Bed, Bath & Beyond Pulls ‘Offensive’ Black Jack-O’-Lanterns After Drawing Comparisons To Blackface


Bed, Bath & Beyond has pulled an “offensive” Halloween decoration from its website after complaints that the artificial black pumpkins were reminiscent of blackface, USA Today reports.

It seems that the product first came to the retailer’s attention after a Nyack, New York, law firm purchased some online and displayed them on their front steps. Mary Marzolla, a partner with the law firm of Feerick, Nugent, MacCartney, said that the firm painted the black pumpkins with the names of each of the partners and displayed them, in an anodyne move that was never meant to be offensive.

However, the decorations didn’t sit well with some neighbors, who complained to the law firm, calling the black pumpkins racially insensitive. Marzolla said the firm immediately took them down.

“We understand that someone complained about them, and so once we got word of that we immediately took them down. We represent people of all colors and faiths, and we would never do anything to exclude anyone from any community,” she said.

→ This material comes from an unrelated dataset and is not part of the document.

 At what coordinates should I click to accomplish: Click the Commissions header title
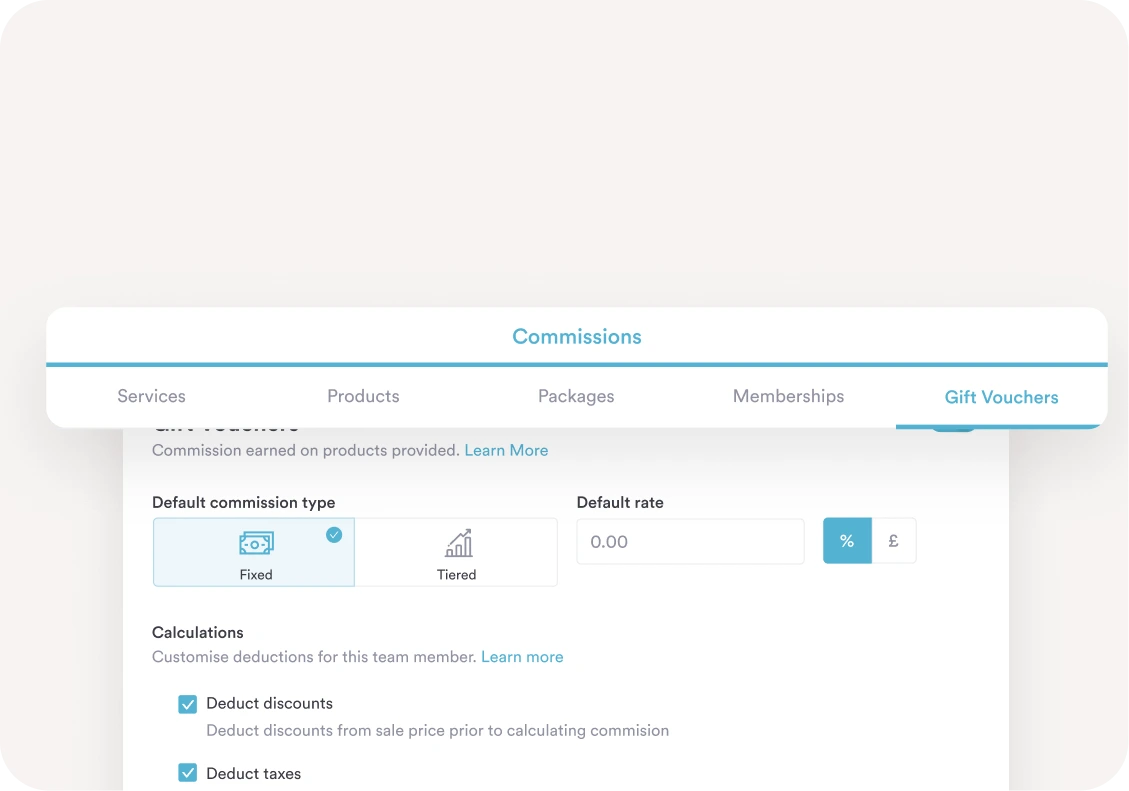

Wilbur Aldridge, the Westchester, New York, region director for the NAACP, said that the artificial pumpkins, painted black, but decorated with white eyes and mouths, calls to mind blackface. Blackface, for those not familiar, refers to the practice, widespread at the turn of the century, of white performers painting themselves black in order to portray comically-exaggerated stereotypes of blacks.

“It wasn’t about the pumpkin itself, but what was done to the pumpkin. When you proceed to put the white eyes and the white mouth, now you have crossed the line because it then goes into having blackface,” he said.

Bed, Bath & Beyond seems to have taken the message to heart; the retailer pulled the product, which had only been available online, from its website. The retailer will still continue to sell artificial black pumpkins, but they will not be decorated, instead allowing the users themselves to decorate them.

Every year at about this time, it seems that stories make the news of retailers failing to think things through and winding up pulling from sale Halloween costumes or decorations that caused offense. Just this week, as Yahoo Lifestyle Australia reported, Kmart has pulled a “child bride” Halloween costume. Though lots of little girls like to play-act that they’re getting married, critics said that the retailer is making light of the very real issue of girls as young as 10 or 11 being married off to older men in some countries.